Directions
Starting at the line that contains "This screenshot has height=812, width=1507." and ending after the line that contains "Select the 0.61000 red horizontal line label", write those lines of data again with "red" changed to "green" and everything else left as it is.

Data for this exercise

━━━━━━

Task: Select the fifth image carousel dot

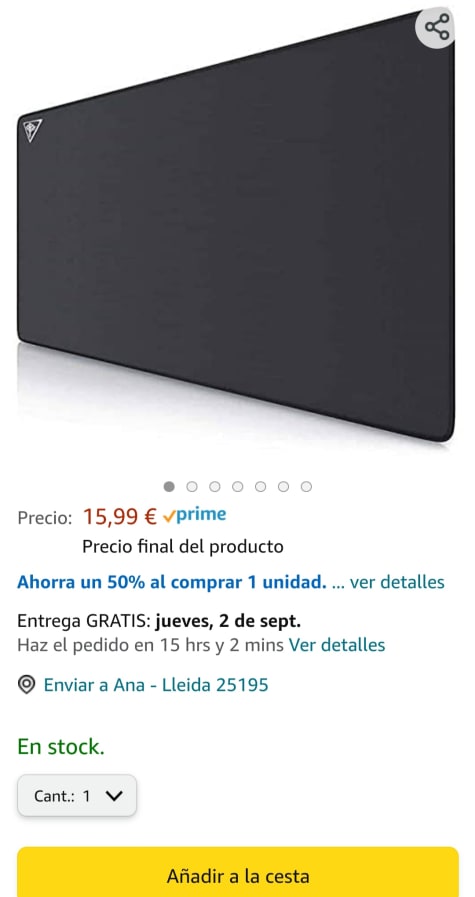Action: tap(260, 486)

━━━━━━

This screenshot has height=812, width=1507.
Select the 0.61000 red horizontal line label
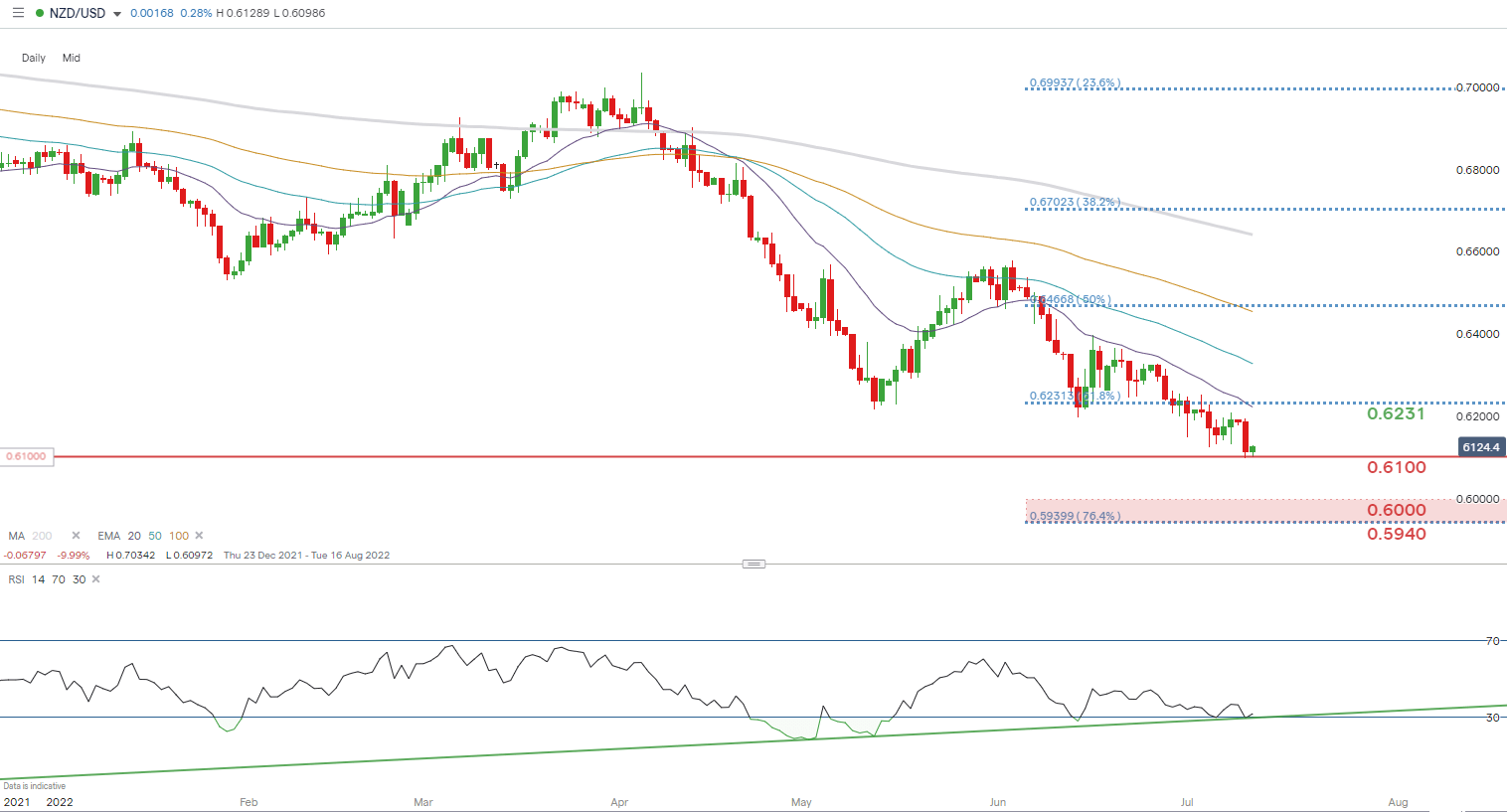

━━━━━━

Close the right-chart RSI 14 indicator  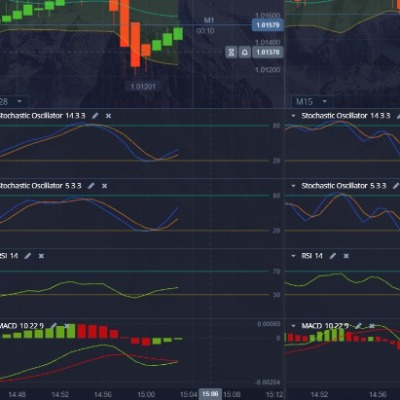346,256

━━━━━━

Finished answer
This screenshot has height=812, width=1507.
Select the 0.61000 green horizontal line label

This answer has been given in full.